The effort to add accountability to the tax incentives was officially launched Monday at a press conference overlooking the Boeing plant in Renton by Rep. June Robinson (D-Everett), members of the Machinists Union District Lodge 751 and the Society of Professional Engineering Employees in Aerospace (SPEEA), IFPTE Local 2001.

“Our legislation will ensure aerospace tax incentives are used to benefit the people who grant them — taxpayers in Washington,” said Robinson. “Other states require Boeing to bring jobs to receive tax breaks and it’s only fair that the citizens of Washington demand the same treatment.”

The survey was conducted Feb. 2-8 by EMC Research, which polled 771 registered voters statewide. It had a 3.5 percent margin of error. Among the key findings were that 73 percent of the voting public support tying tax breaks to jobs. As proposed, the amount of the tax break would be reduced for companies if its in-state employment drops below certain benchmarks.

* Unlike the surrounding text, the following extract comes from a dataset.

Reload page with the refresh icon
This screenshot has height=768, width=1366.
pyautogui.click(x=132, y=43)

“Within days of getting tax breaks from Washington, Boeing started moving work out,” said Ray Goforth, executive director of SPEEA. “Boeing cuts employment in Washington and moves the work to states that required the company to add workers in exchange for tax breaks. Boeing doesn’t add a single employee, but is able to get tax breaks from two states.”

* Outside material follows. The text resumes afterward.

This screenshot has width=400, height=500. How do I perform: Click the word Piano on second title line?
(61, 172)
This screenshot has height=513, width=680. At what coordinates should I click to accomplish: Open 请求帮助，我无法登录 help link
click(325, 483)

The survey also showed that 68 percent of voters support establishing a wage standard for companies receiving the tax breaks. Introduced by Rep. Mia Gregerson (D-SeaTac), HB 1786 gives aerospace companies an option: Either pay experienced workers wages equal to the typical Washington worker’s paycheck by year three of employment, or for-go the tax break.

“The survey results were very clear — voters want our legislators to act to ensure that we’re actually getting the jobs that we’re already paying for,” said IAM 751 President Jon Holden. “It’s an issue of fairness. If we as Washington citizens are going to give hundreds of millions of dollars each year to an industry that generates billions of dollars in profits, then we should get good family-wage jobs in return.”